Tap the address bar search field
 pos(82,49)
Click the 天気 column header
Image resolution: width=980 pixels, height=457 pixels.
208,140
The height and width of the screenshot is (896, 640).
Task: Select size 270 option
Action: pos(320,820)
▬▬▬▬▬▬▬▬▬▬
#### What you should do:
Begin at the line that contains "Click the 天気 column header" and continue through the last line of the material above. Write each of those lines as one string in a JSON list, leaving out any blank lines.

#### Response:
[
  "Click the 天気 column header",
  "Image resolution: width=980 pixels, height=457 pixels.",
  "208,140",
  "The height and width of the screenshot is (896, 640).",
  "Task: Select size 270 option",
  "Action: pos(320,820)"
]